The entire bounce in oil prices since May is driven by the rushed decision of central banks to stop the monetary tightening before the inflation battle has ended and by the misguided decision to limit investments in domestic resources in the middle of a geopolitical battle without a clear alternative. Governments have created their own supply shock by placing ideological views in the energy industry. The alternatives are not evident yet; technology and availability have not been fully developed, but politicians have already decided when the transition must be completed.
Crude oil did not replace whale oil due to the decisions of environmentalists or politicians. Crude oil displaced other sources of energy because it was easier to store, produce, and transport. Crude oil and natural gas proved to be abundant, easy to manage, and economically efficient. This is the first time in human history that the energy transition has been decided by politicians without allowing technology, competition, or human ingenuity to come up with a better, more flexible, and more economical alternative. Renewables are great, but they are intermittent and volatile. We need to allow the world to produce alternatives when they can truly replace the current energy resources without destroying our lifestyle and economy.
We may blame OPEC for rising oil prices, but the fact is that they only react to weak demand and low prices. OPEC may increase production at its next meeting, but the reality is that the energy supply issues have been created by Western governments and may persist. Instead of allowing all sources of energy to compete and allocation of capital to generate the investments needed for security of supply and energy transition, what has happened is that we may have created an energy crisis by political design. The alternatives are not ready, and the domestic resources that could limit prices have been banned or severely limited.

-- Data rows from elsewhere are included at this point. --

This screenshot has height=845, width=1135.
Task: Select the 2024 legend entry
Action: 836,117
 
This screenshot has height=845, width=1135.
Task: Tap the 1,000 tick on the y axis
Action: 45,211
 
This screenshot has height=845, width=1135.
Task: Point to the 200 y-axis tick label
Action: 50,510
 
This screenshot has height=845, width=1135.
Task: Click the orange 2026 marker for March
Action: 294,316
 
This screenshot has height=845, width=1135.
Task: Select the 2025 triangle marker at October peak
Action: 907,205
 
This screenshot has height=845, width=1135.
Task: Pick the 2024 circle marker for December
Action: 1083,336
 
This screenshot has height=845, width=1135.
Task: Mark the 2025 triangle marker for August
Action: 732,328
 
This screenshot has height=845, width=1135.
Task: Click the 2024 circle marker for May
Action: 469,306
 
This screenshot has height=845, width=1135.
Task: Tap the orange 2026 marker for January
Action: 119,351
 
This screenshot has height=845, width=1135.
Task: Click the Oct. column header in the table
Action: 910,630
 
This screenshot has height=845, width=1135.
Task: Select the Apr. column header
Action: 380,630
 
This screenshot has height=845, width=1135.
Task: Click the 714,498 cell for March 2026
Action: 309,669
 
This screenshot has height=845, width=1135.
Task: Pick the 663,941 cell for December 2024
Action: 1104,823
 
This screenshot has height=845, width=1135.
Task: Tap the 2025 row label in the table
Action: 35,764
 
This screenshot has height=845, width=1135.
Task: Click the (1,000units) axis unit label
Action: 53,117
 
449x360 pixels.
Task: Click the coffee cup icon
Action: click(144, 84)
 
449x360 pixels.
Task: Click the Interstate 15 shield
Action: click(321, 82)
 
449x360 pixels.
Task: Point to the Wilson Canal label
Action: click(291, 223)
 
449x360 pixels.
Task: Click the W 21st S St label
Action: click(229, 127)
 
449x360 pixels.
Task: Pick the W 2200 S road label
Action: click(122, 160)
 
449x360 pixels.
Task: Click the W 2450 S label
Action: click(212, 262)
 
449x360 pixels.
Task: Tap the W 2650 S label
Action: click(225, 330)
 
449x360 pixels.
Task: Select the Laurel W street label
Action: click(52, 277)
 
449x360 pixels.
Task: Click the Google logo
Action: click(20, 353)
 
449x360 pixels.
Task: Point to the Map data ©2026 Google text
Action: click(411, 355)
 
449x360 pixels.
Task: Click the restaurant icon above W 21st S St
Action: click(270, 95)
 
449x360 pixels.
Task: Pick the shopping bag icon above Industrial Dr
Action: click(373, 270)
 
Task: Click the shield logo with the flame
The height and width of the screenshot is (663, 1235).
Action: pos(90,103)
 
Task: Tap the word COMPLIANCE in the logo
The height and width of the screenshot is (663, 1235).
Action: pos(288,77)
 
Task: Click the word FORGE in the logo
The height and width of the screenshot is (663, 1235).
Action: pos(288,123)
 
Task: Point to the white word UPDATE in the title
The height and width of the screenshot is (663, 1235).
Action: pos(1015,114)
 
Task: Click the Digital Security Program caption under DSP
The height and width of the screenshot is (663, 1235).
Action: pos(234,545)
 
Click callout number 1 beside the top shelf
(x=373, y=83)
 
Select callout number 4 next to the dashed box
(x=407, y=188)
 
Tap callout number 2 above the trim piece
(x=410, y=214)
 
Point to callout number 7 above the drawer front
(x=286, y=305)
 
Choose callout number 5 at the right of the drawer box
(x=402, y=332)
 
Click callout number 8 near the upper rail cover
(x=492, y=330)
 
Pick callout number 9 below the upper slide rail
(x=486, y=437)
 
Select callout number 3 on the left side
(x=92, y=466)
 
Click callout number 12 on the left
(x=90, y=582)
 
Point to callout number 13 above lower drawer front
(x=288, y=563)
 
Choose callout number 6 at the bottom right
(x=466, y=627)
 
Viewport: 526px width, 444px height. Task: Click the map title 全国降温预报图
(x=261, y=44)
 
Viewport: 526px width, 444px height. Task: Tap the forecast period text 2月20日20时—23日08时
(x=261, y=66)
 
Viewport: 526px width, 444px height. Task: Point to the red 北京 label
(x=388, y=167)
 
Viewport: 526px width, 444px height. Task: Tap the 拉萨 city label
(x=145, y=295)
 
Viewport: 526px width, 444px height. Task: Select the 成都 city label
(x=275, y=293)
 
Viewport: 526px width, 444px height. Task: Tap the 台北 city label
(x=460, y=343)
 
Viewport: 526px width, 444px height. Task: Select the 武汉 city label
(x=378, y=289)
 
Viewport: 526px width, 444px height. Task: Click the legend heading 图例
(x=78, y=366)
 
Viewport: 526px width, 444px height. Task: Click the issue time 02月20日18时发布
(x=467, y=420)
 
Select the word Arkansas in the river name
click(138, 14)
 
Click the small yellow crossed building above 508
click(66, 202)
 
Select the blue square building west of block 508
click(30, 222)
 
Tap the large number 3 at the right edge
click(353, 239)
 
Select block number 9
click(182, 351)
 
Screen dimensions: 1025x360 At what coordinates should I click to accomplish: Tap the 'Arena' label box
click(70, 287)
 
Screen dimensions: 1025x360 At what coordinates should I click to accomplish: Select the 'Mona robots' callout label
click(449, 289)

The irony is that anyone who understands energy knows that there is no successful energy transition without natural gas and nuclear, and this requires incentives to invest in energy security. Governments will not back down, and they will prefer a decline in energy prices coming from a deep recession to an improvement coming from diversification and investment.
This may be yet another energy crisis created by political design. Unfortunately, instead of learning and changing, many developed nations’ policymakers will prefer to impose restrictions on consumers. Ultimately, the incorrect planning of this energy transition is not a question of energy sovereignty or climate change, but a way to control citizens. That is why many governments prefer to see soaring energy prices, because that will allow them to impose restrictions on consumers.